Demokratie ist daher kein Gegensatz zu Liberalismus. Demokratie ist im Kern Selbstbestimmung. Nur eben Selbstbestimmung aller, nicht nur einiger weniger. Nur eben politische Selbstbestimmung anstatt nur privater.

Wenn heute Oppositionsbildungen zwischen „Liberalismus“ und „Demokratie“ aufkommen, so sind sie erkennbar diesen fehlenden Unterscheidungen von privatem Liberalismus und politischem Liberalismus geschuldet.

Was man als entschiedener Demokrat daher an den Missverständnissen von „Liberalismus“ vermisst, die derzeit sehr verbreitet sind, ist daher auch nicht ihre „zu große Liberalität“, sondern vielmehr ihre sehr unvollständige Liberalität.

Unvollständiger Liberalismus und unvollständige Demokratie gehen ganz genauso Hand in Hand wie Vollständiger Liberalismus und Vollständige Demokratie.

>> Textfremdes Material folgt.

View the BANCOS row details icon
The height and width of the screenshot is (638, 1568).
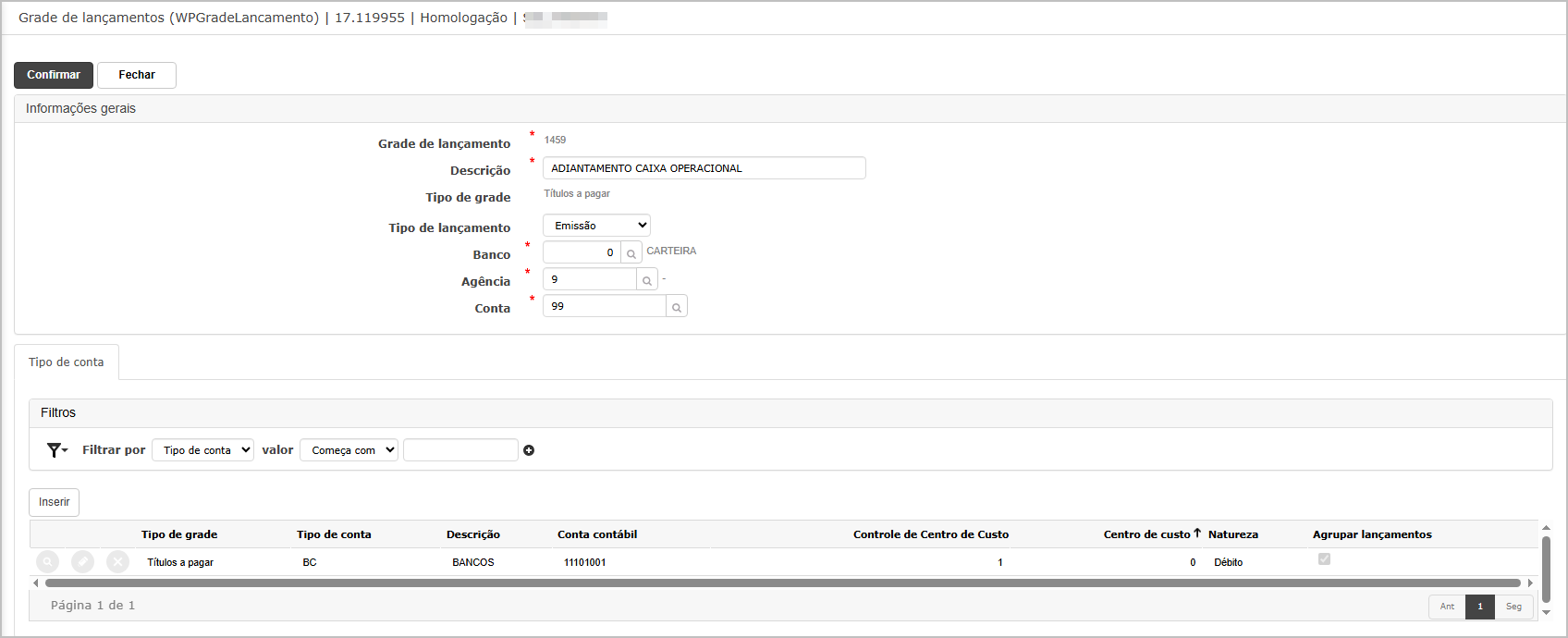pos(47,561)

Diejenige Freiheit, die Demokratie und Politik nur in ihrem antiken Verständnis bieten können, ist Fundament und Dach zugleich für jene private Freiheit, die wir völlig zu Recht so sehr wollen und so sehr genießen.

Doch fehlt einer Gesellschaft dieses Verständnis politischer Freiheit, geht auch ihre private Freiheit über kurz oder lang zugrunde.

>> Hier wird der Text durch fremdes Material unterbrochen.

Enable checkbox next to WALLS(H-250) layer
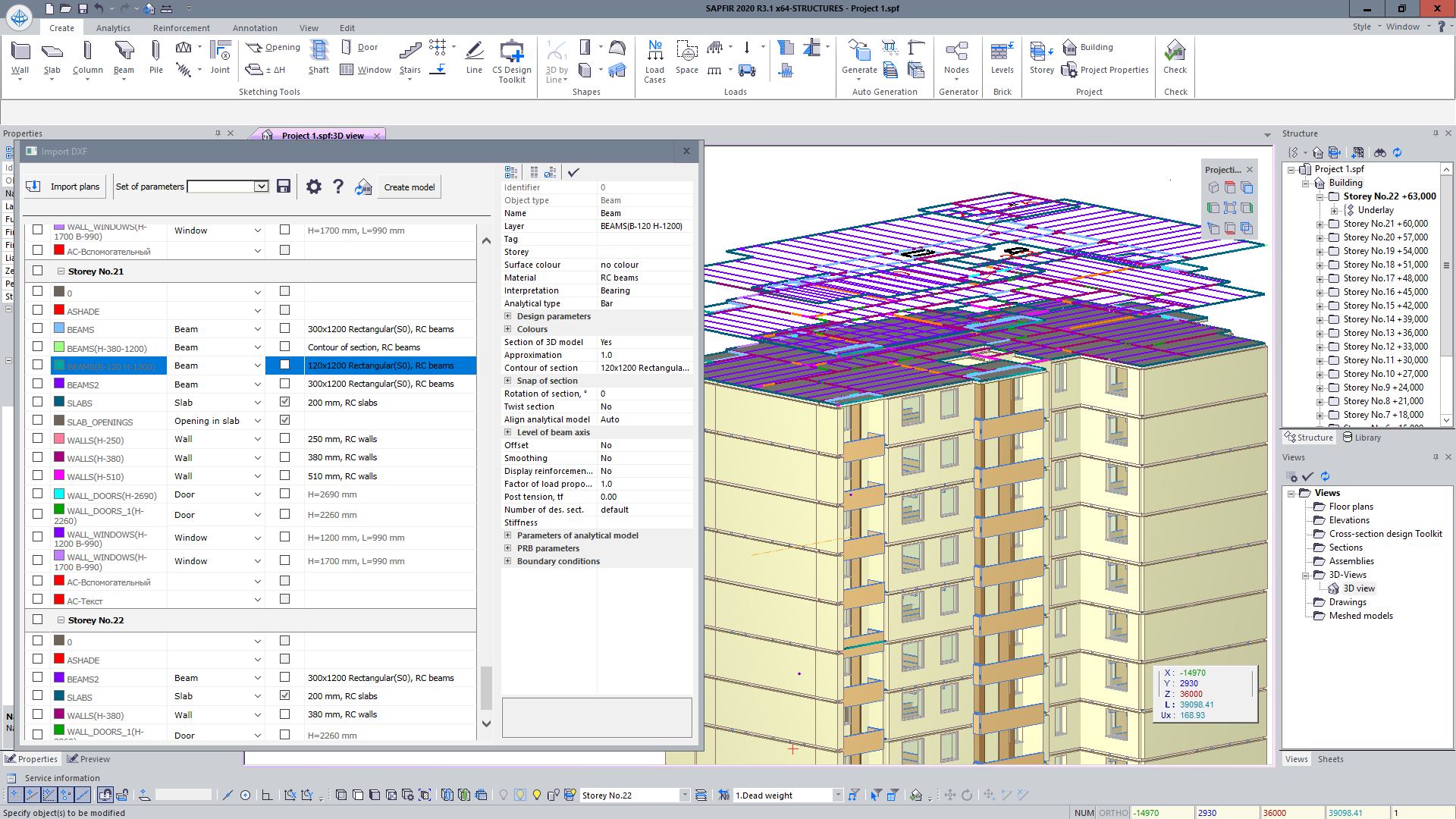The height and width of the screenshot is (819, 1456). (x=37, y=438)
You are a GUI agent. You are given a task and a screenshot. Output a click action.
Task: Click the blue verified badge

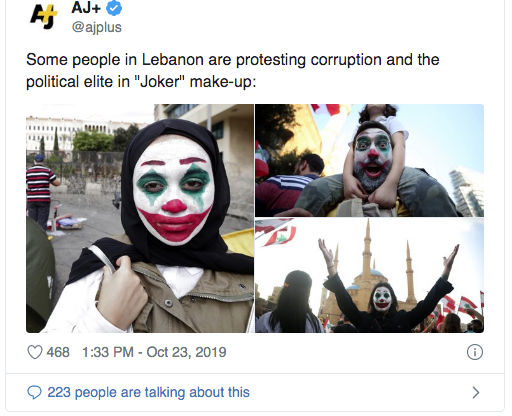(x=114, y=8)
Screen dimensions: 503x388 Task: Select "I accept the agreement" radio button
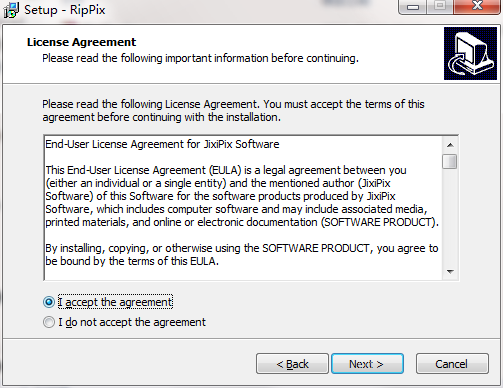tap(49, 302)
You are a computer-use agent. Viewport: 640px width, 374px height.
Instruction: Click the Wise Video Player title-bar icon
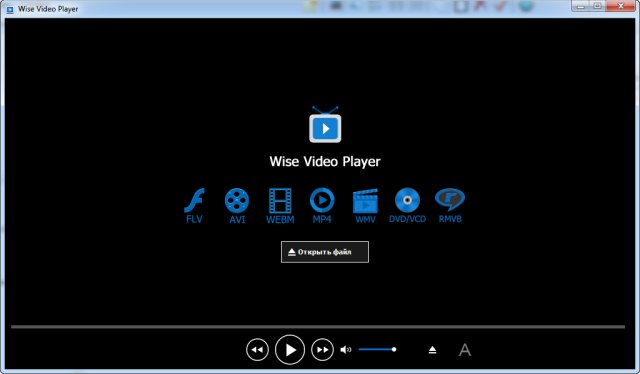pyautogui.click(x=10, y=9)
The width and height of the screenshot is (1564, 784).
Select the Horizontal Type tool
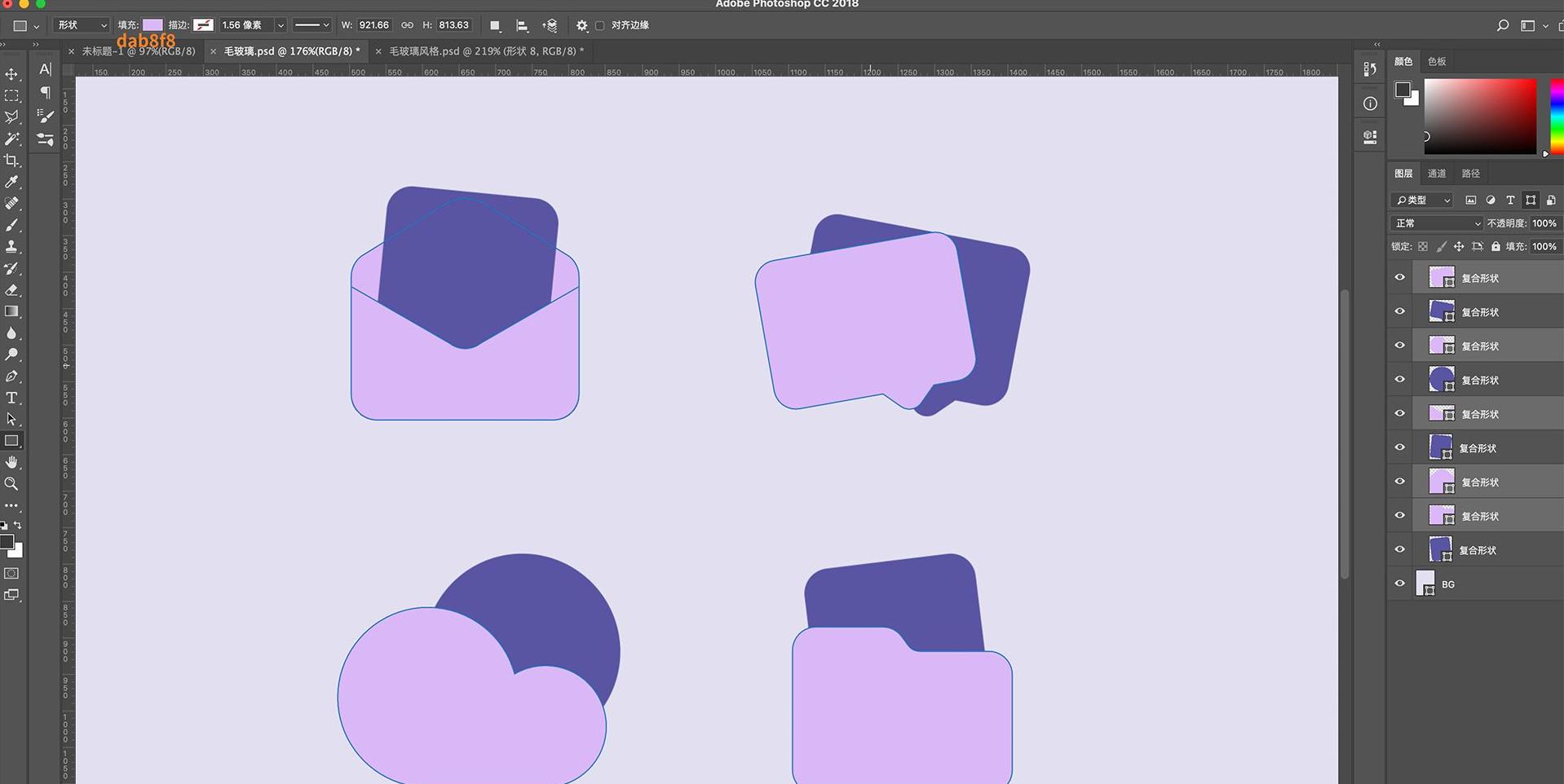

Insofern hat es für mich eine reichlich absurde Note, einen Gegensatz zwischen Liberalismus und Demokratie herbeizukonstruieren. Demokratie ist diejenige Freiheit, die sich ihrer selbst in allen ihren Konsequenzen bewusst ist. Demokratie ist die höchste und vollständigste Form menschlicher Selbstbestimmung. Diejenige Form menschlicher Selbstbestimmung, die das Zwischenmenschliche und Interdependente der menschlichen Existenz aktiv mitdenkt und aktiv mitinstitutionalisiert.